Dönemin Cumhurbaşkanı Turgut Özal, Jandarma Genel Komutanı Eşref Bitlis ve Adnan Kahveci PKK ve Kürt sorununu bitirmekte kararlı üç önemli şahsiyet. Org. Eşref Bitlis sırf PKK terörünü sonlandırmak ve Kürt sorununa kalıcı bir çözüm bulmak için karargâhını Diyarbakır’a taşımıştı. Ve sık sık da K. Irak’a giderek bu sorunun halli için K. Irak’taki yetkililerle temas halindeydi. Hatta bindiği helikopter, uçak vb. araçları Amerikan savaş uçakları zaman zaman da taciz ediyordu. Bitlis Paşa bir defasında, İncirlik’ten kalkan ABD uçaklarının PKK’ya silah taşıdıklarını da söylemişti. O dönemde bölgede ABD orjinli ‘Çekiş, güç’ ün de varlığını lütfen not ediniz.

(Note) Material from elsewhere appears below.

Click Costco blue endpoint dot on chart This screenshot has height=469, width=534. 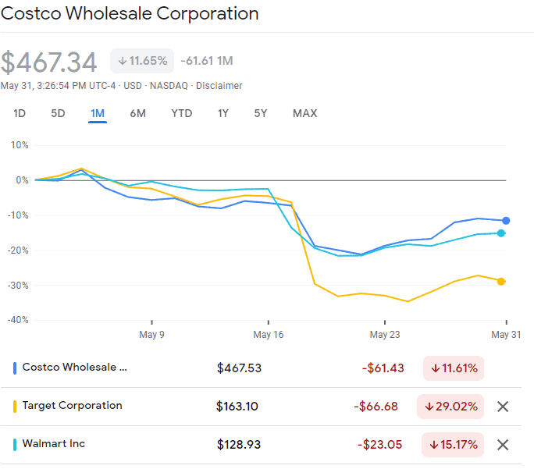506,221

Eşref Bitlis Paşa olayların önlenmesi için askeri verileri -bilgileri Cumhurbaşkanı Özal’a, Özal’da elde edilen bilgileri Adnan Kahveci’ye ulaştırıyordu. Adı geçen üçlü canla-başla olayın önlenmesi ve ateşin sönmesi için çalışıyorlardı. 5 Şubat 1993’de Adnan Kahveci buram buram suikast kokan bir trafik kazasında öldürüldü. 17 Şubat’ta Eşref Bitlis Paşa’nın uçağı Ankara Yenimahalle PTT İşleme Merkezine çakıldı ve Paşa ruhunu teslim etti.

Adı geçen üçlünün bu gayretlerine Öcalan’da sessiz kalmamışdı, bu nedenle de 16 Nisan 1993’te ateşkesi uzattığını açıklamışdı. Ve takvimler 17 Nisan’ı gösterdiğinde Özal şaibeli bir şekilde kalp krizinden öldü. Bu üçlüye Uğur Mumcu’nun ‘Kürt Dosyası’ çalışmasını da ilave edersek dördünün de katil zanlıları herhalde farklılaşıyor!..

Dağdaki PKK terör örgütü mensuplarına MGK’da kısmi af ilan edildikten sonra bu kez de Malatya’dan usta birliklerine gitmek üzere yola çıkan 33 asker, Elazığ- Bingöl karayolunda 25 Mayıs’ta şehit edildi. 2 Temmuz günü Sivas Madımak Otelinde toplam 37 kişi bir kısmı yanarak, bir kısmı da o dönemin Sivas Devlet Hastanesi Baştabibi’nin kendisi ile yapılan bir röportajda hastaneye getirilen cenazelerin bir kısmının kurşunlanarak öldürüldüğünü ifade etmesi sonucu ölmüşlerdi. İlgili doktorun ifadelerine televizyonların 2 Temmuz yayınlarına bakıldığında görülebilir.

 Madımak Olayının üzerinden henüz üç gün geçmişti ki bu kez de Erzincan’ın Başbağlar köyünde 33 vatandaş kurşuna dizilerek Hakk’ın rahmetine kavuştu. Failleri iddialara göre yakalandığı halde serbest bırakıldı.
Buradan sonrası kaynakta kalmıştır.